:: Exercise objective ::
Copy the rows from the start through the line containing "What do you see at coordinates (56, 183)", replacing "screenshot" with "screen capture" and keeping everything else the same.

:: Data for analysis ::
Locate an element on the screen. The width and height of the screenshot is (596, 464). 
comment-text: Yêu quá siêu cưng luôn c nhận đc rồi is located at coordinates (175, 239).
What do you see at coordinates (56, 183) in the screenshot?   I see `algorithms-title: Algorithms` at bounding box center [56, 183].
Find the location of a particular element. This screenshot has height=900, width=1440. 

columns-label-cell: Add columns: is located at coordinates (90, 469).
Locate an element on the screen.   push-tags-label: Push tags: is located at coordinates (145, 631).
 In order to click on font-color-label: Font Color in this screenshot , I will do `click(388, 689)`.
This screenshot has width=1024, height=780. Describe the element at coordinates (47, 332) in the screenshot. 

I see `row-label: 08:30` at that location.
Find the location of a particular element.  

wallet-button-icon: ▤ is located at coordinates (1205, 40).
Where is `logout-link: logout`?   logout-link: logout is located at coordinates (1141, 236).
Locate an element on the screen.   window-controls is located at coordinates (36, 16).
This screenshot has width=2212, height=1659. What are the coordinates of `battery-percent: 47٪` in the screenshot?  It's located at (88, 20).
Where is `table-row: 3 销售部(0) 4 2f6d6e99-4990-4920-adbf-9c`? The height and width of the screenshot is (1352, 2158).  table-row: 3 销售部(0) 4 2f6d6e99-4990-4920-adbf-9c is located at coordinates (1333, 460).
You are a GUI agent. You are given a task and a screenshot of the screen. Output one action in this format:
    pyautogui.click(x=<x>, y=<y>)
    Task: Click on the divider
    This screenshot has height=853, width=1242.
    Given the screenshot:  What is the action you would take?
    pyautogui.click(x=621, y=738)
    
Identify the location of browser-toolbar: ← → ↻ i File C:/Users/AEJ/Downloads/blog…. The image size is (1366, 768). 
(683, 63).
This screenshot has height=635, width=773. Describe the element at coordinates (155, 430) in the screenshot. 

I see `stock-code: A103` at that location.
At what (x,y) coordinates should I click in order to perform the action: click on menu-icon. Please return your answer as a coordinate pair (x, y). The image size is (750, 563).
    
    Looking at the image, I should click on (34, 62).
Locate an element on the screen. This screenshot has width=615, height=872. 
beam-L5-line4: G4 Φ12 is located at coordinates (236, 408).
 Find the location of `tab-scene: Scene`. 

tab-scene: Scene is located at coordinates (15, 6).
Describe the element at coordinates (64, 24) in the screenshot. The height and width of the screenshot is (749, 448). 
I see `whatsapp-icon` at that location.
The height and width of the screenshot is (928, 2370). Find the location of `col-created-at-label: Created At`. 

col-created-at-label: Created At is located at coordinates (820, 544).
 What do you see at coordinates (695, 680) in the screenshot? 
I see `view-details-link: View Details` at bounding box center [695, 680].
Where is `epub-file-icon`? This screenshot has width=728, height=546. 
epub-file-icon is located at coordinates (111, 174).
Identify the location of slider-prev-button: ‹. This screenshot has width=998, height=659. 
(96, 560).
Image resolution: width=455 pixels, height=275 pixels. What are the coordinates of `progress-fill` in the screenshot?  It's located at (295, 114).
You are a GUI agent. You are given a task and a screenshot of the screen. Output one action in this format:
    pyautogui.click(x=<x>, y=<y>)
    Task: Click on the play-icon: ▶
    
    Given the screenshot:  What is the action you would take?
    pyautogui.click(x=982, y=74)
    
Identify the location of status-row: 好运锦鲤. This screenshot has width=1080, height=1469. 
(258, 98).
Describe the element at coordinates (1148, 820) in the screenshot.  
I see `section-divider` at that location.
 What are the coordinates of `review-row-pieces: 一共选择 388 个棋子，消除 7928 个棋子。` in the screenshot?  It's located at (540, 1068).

:: Response to the exercise ::
Locate an element on the screen. The width and height of the screen capture is (596, 464). 
comment-text: Yêu quá siêu cưng luôn c nhận đc rồi is located at coordinates (175, 239).
What do you see at coordinates (56, 183) in the screen capture?   I see `algorithms-title: Algorithms` at bounding box center [56, 183].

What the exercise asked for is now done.